The other major annoyance for me? Why did it have to become the Kyouhei Takano Show? In what universe did the overall manga and story really have to belong to him? The story, in my opinion, is about a girl who is struggling to find herself with the help of the guys she lives with. Along the way, they all learn valuable lessons, but let’s be clear: Yamato Nadeshiko Shichi Henge (the original work: the manga) has always been about her. Relegating her to a supporting cast member waters down the importance of the things that happen because, let’s face it, the things that happen, happen because they’re happening to HER. Sure, Kyouhei plays a significant role, even the starring role in the “Kyouhei gets kidnapped and taken home” chapters, but overall? It’s the proverbial ‘story of a girl…’
Casting … casting … casting … I liked Sunako-chan (Aya Oomasa). Granted, I didn’t like the rather stupid way she delivered all of Sunako’s lines (she only sounds that way in anime when she’s being besotted by the Dark Side). But it seems that most all live-actions tend to do this overly exaggerated thing with the way lines are delivered if the character is even slightly off-balance. I also liked Takenaga (Hiroki Uchi). Ranmaru was okay … Kyouhei … Kyouhei, Kyouhei, Kyouhei, Kyouhei …

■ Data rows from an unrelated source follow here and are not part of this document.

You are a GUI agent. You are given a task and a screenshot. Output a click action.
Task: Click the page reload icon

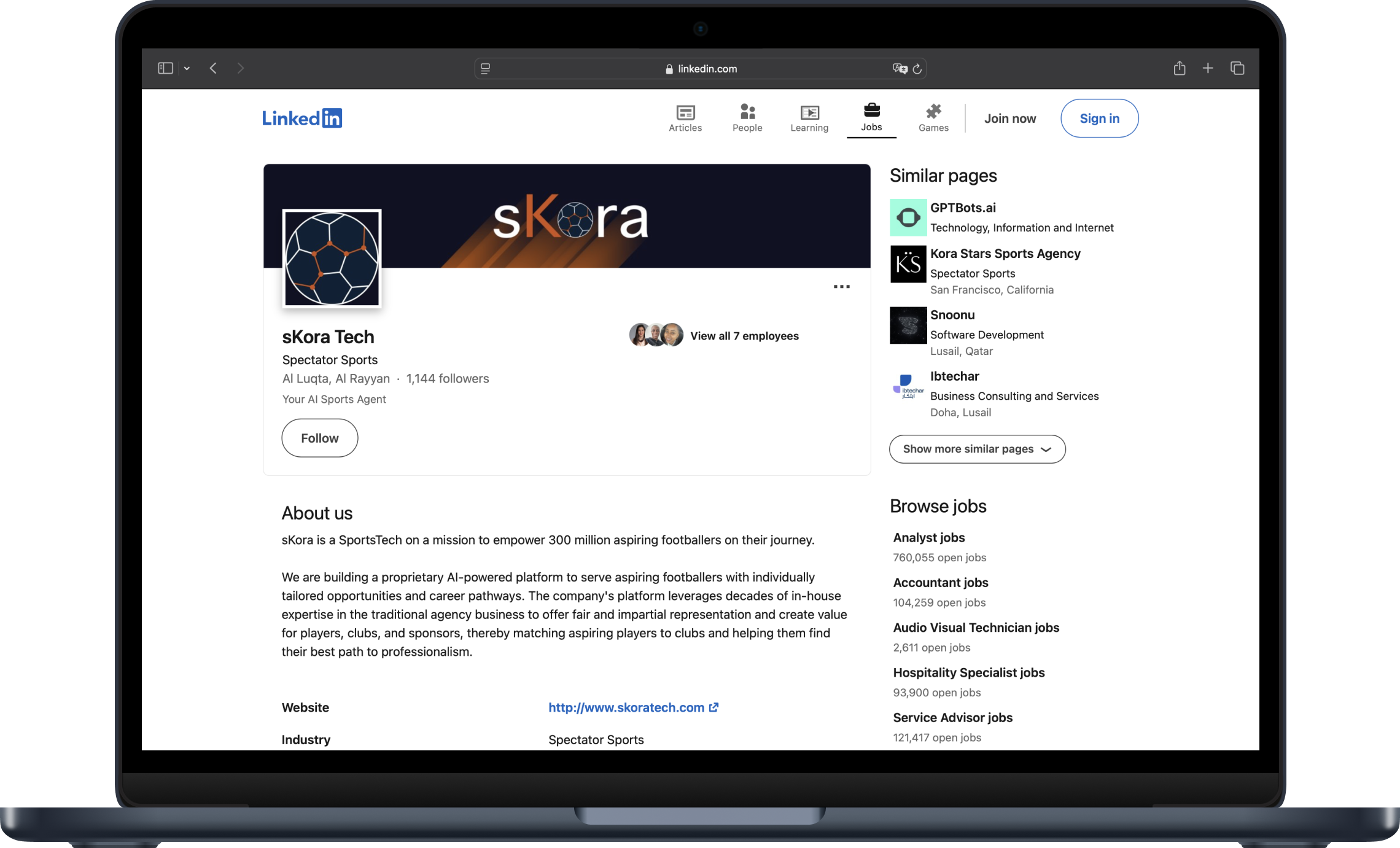click(x=917, y=69)
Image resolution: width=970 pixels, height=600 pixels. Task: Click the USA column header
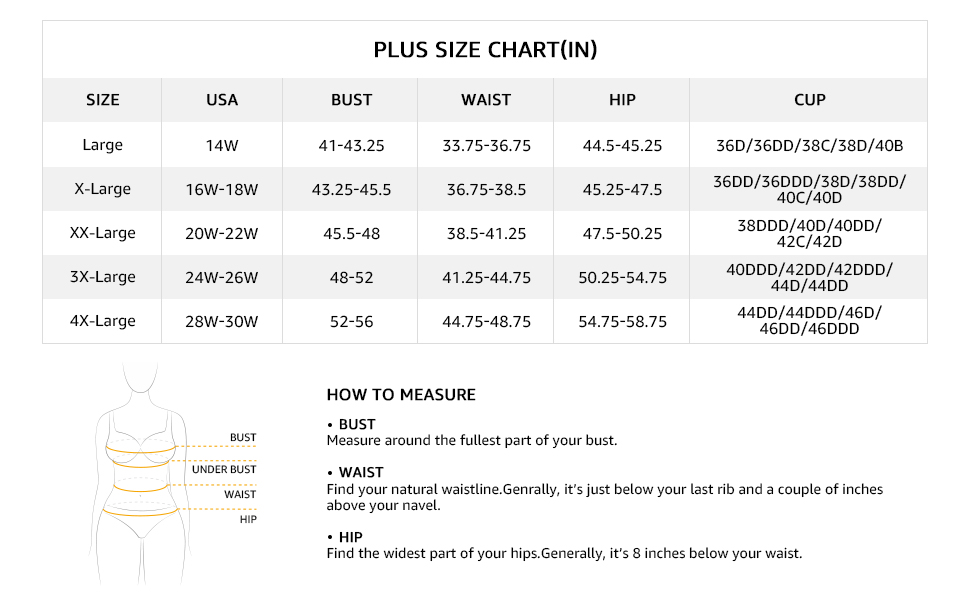point(222,100)
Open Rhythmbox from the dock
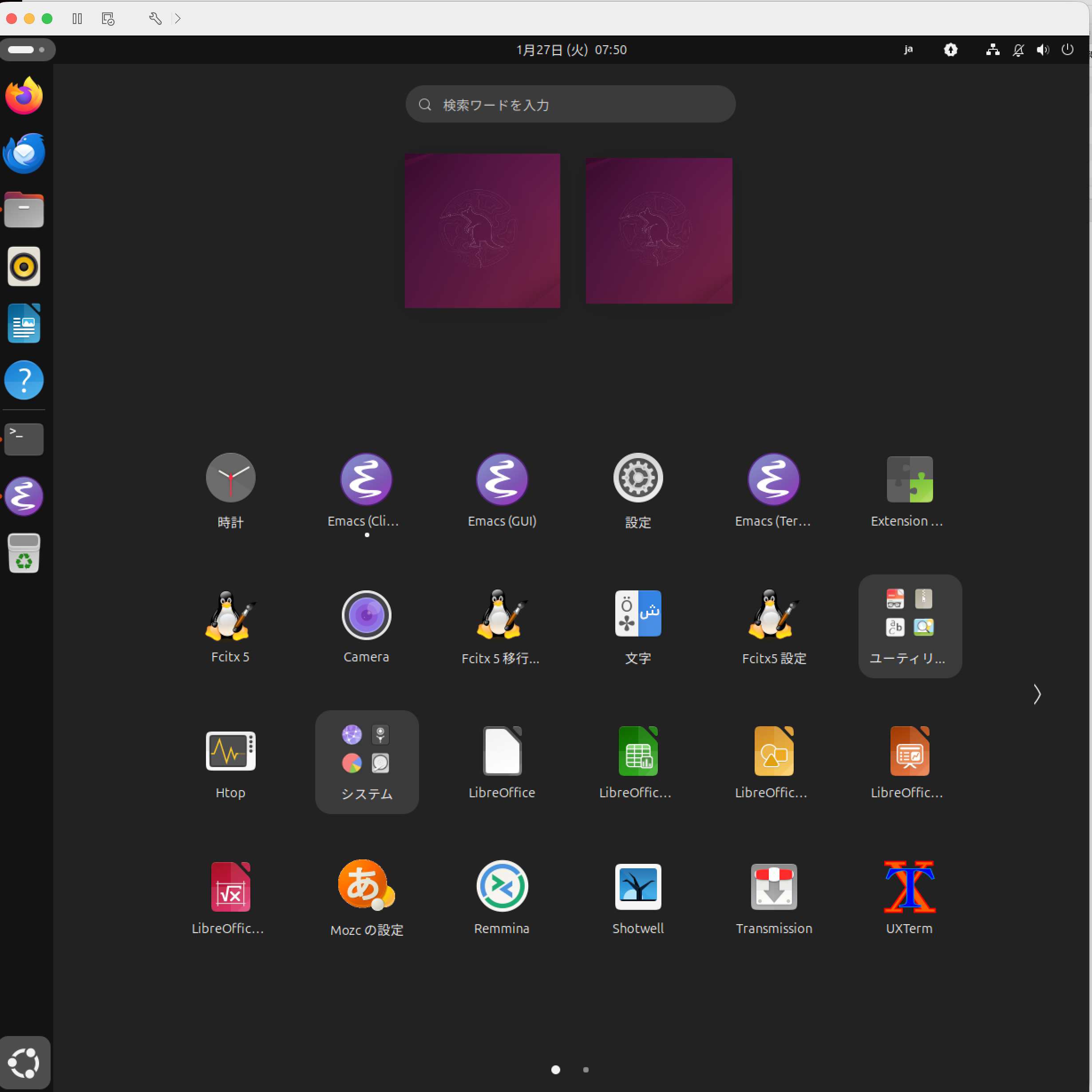1092x1092 pixels. pyautogui.click(x=24, y=267)
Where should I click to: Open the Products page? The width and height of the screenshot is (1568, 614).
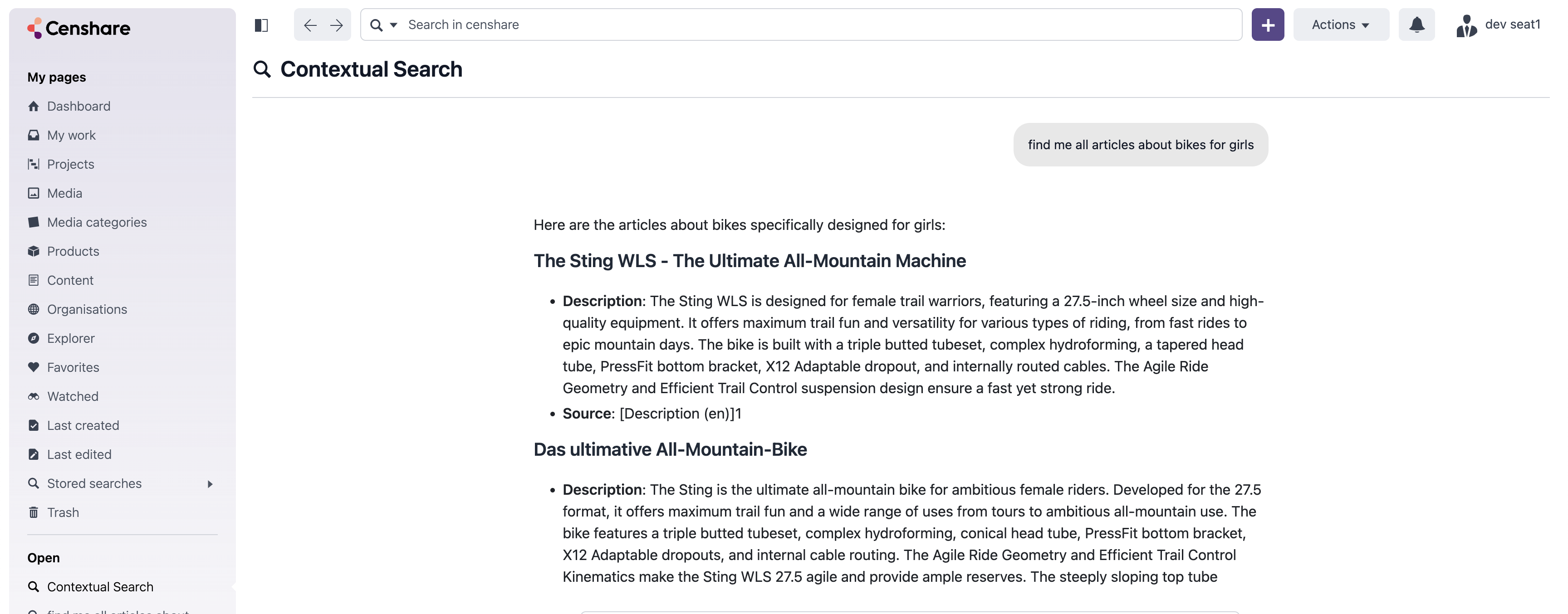pos(73,251)
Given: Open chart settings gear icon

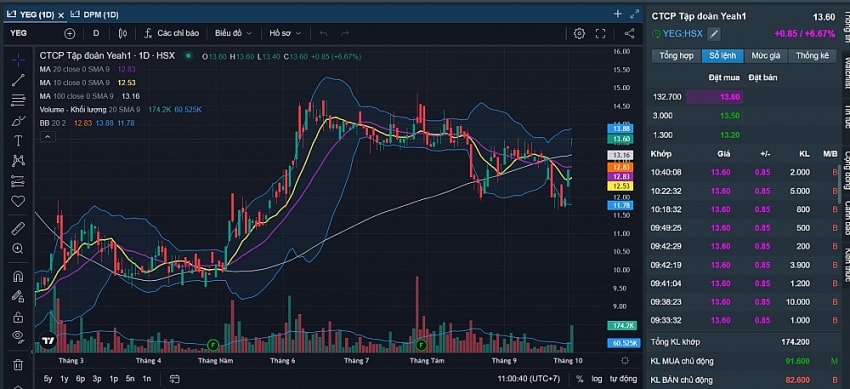Looking at the screenshot, I should click(x=579, y=34).
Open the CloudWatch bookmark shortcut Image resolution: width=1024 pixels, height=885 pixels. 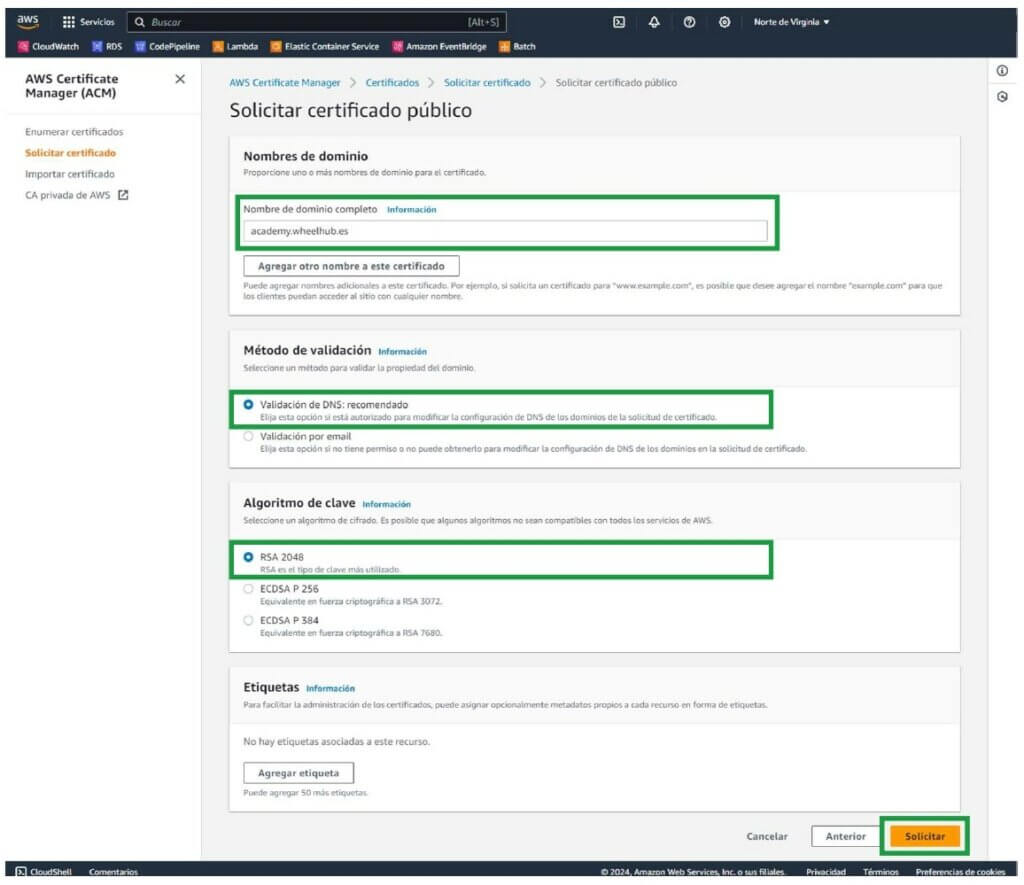tap(49, 46)

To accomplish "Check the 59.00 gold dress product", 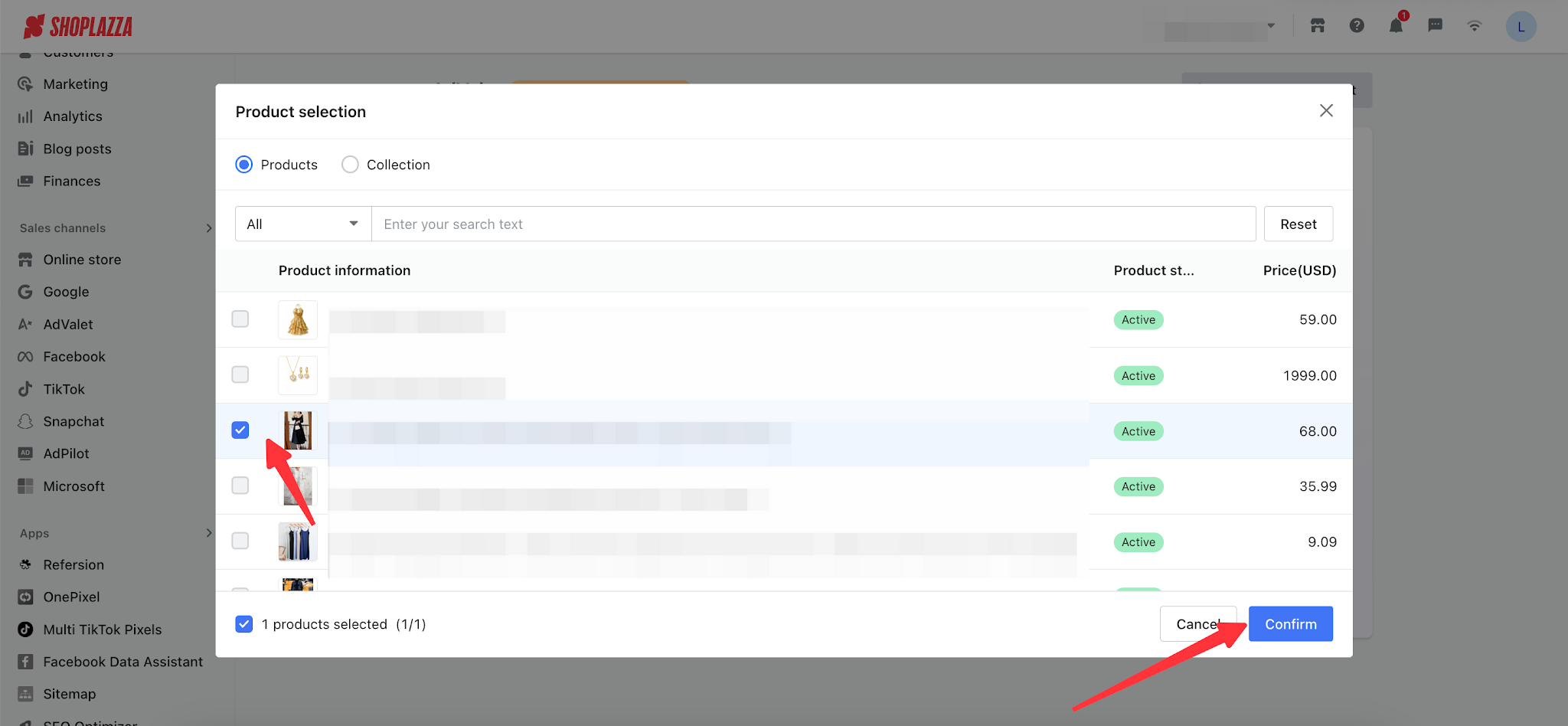I will 240,319.
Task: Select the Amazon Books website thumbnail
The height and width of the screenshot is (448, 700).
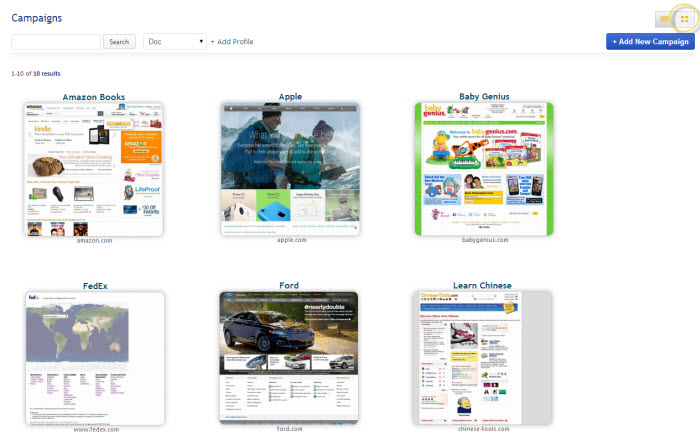Action: 94,168
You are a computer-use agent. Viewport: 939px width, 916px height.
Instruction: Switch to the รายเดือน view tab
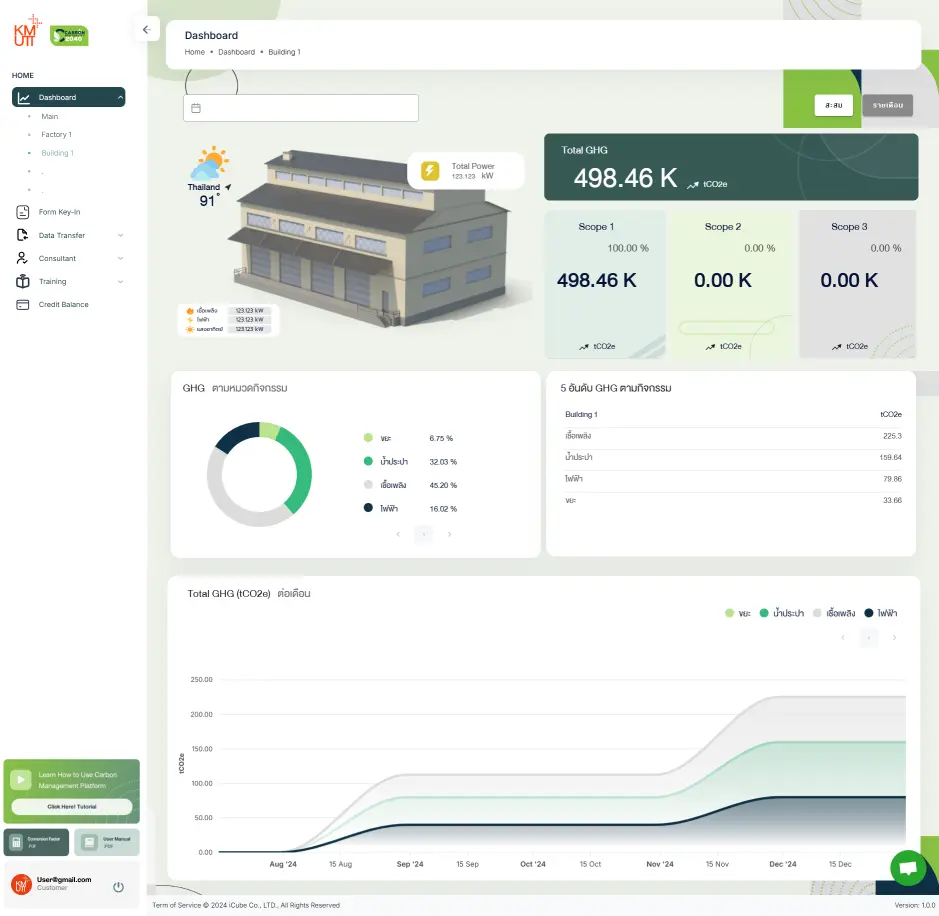tap(889, 104)
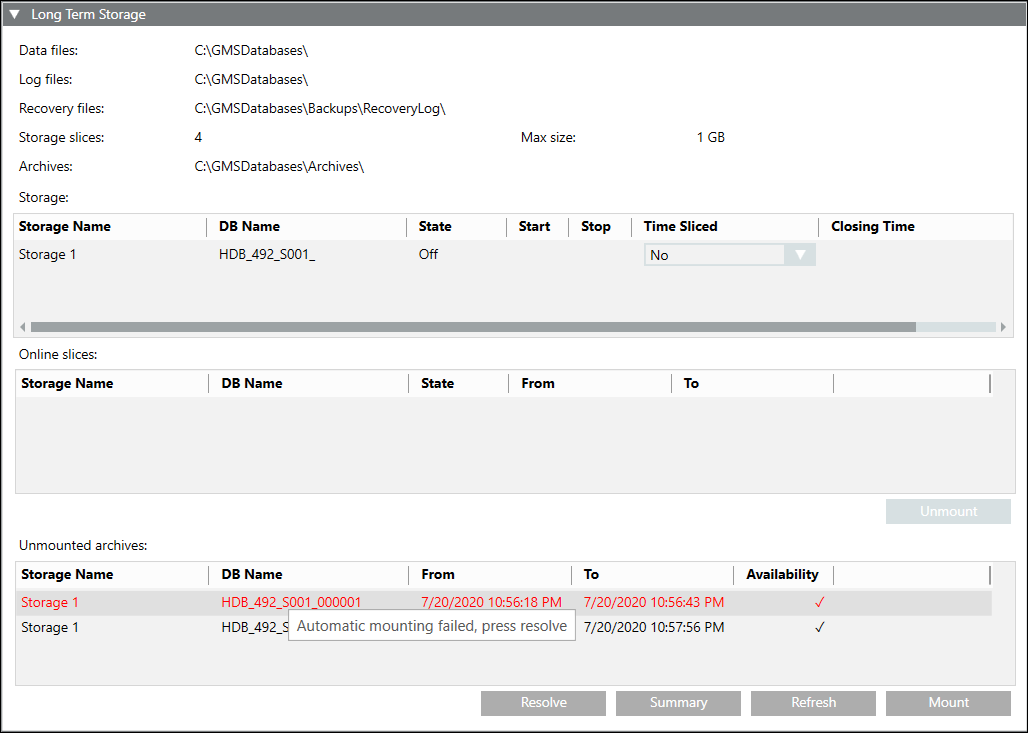The height and width of the screenshot is (733, 1028).
Task: Click the From header in Online slices
Action: click(538, 384)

Kazuya Kamenashi is a good actor. I truly believe that. I very much enjoyed his performances in Yuuki, 1 Pound no Fukuin, as well as a few other places where I’ve caught his acting. Was he Kyouhei? In this depiction of YNSH, yes, he was. Had the live-action been based more faithfully upon the manga? No, he was not. Remember, if you will, Kyouhei Takano is supposed to be a true show-stopper: tall, blonde, gorgeous with a red-hot temper and a completely skewed sense of self and of his world. Maybe the manga built him up to be too much, but honestly, I can think of a number of actors who would have done more justice to the overall image of this character in particular.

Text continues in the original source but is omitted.